Material provided:
········

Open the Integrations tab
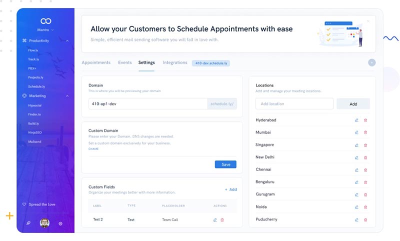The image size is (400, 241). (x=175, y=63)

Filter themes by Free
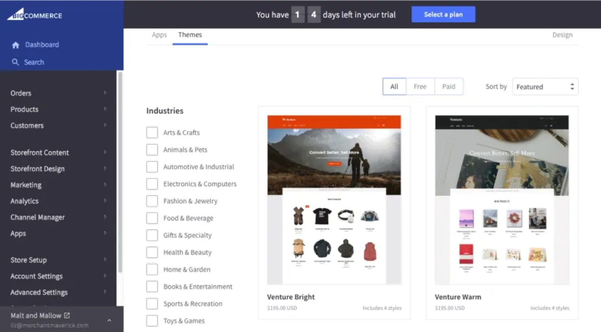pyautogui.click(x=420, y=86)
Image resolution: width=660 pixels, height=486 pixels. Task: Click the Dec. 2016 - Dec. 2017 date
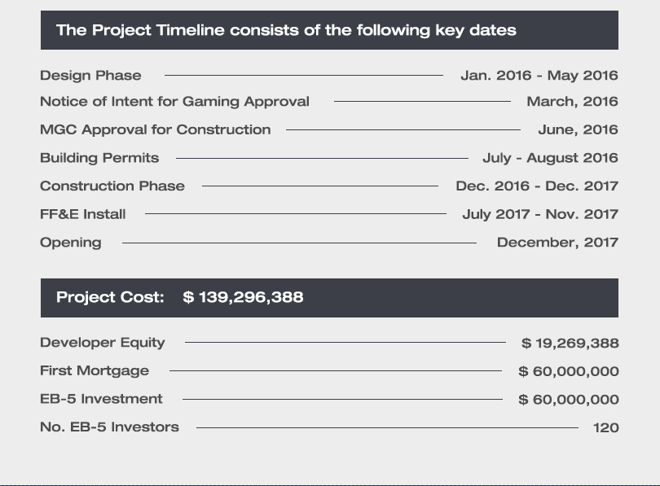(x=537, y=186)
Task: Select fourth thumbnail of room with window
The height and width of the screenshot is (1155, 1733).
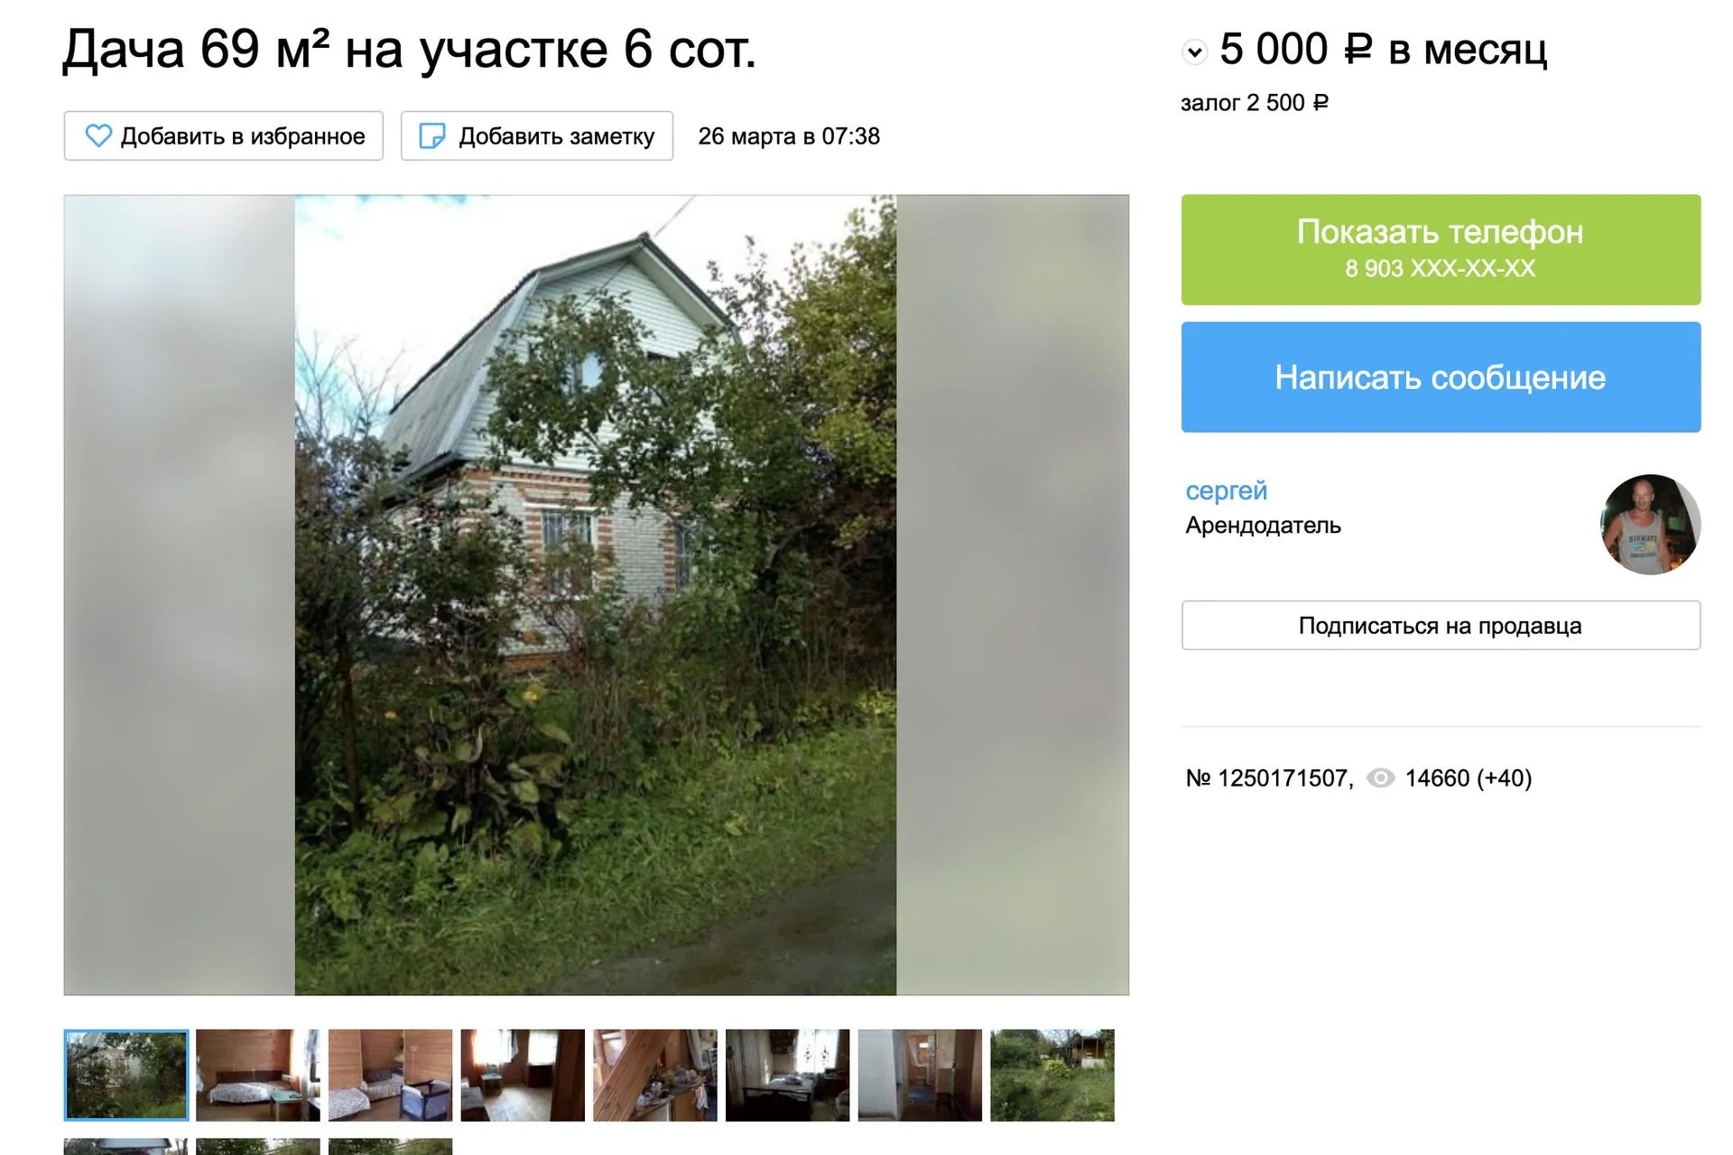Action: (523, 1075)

········

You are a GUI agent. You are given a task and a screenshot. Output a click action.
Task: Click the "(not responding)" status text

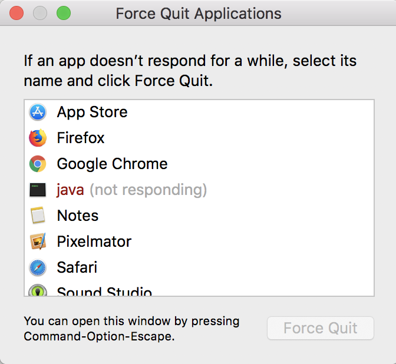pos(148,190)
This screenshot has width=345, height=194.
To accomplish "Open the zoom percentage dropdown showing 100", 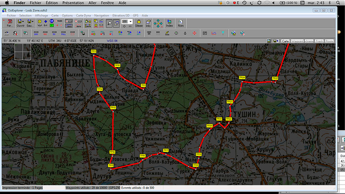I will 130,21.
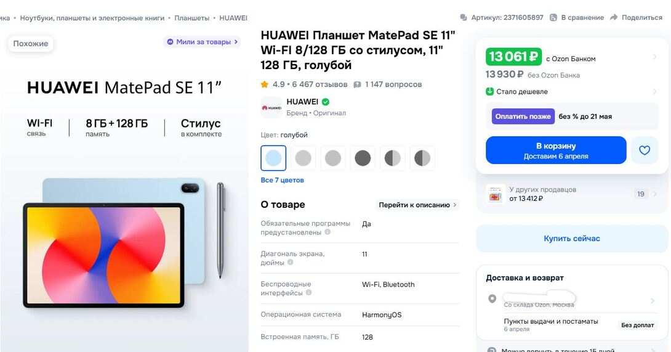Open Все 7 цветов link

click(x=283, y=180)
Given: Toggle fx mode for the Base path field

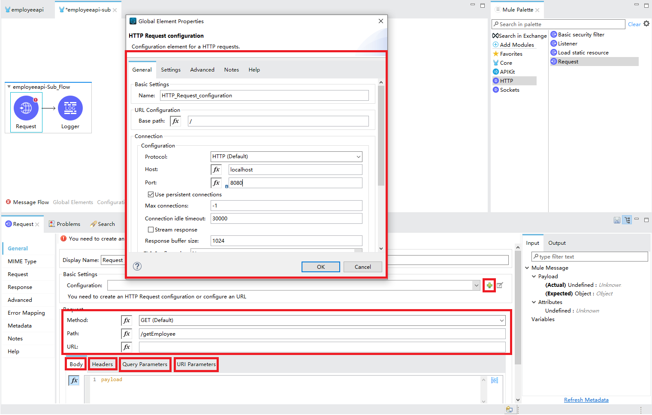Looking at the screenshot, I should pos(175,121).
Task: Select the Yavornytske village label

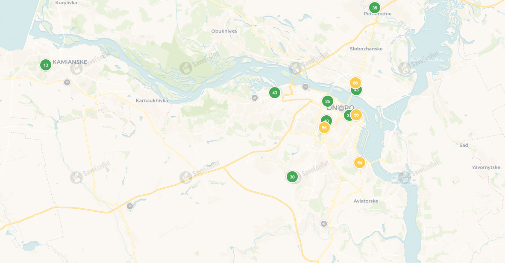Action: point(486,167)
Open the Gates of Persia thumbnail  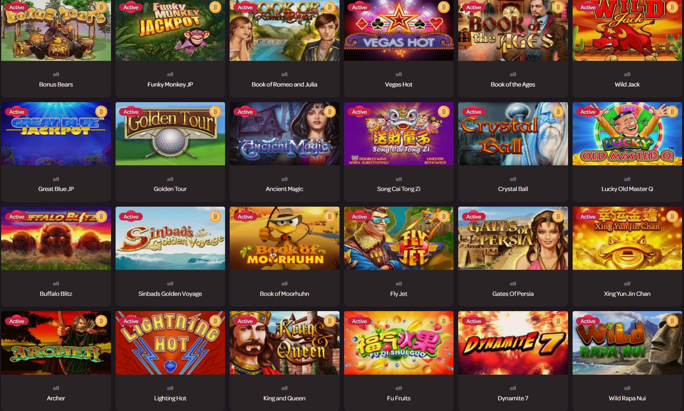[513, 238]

········

Your answer must be everything above from the line with "Open the Integrations tab" down to the line with "Task: Select fourth", word for word, and no pictures.

Expected output:
Open the Integrations tab
The image size is (400, 241). (x=175, y=63)

Filter themes by Free
pyautogui.click(x=420, y=86)
Image resolution: width=660 pixels, height=486 pixels. Task: Click the Dec. 2016 - Dec. 2017 date
(x=537, y=186)
Task: Select fourth thumbnail of room with window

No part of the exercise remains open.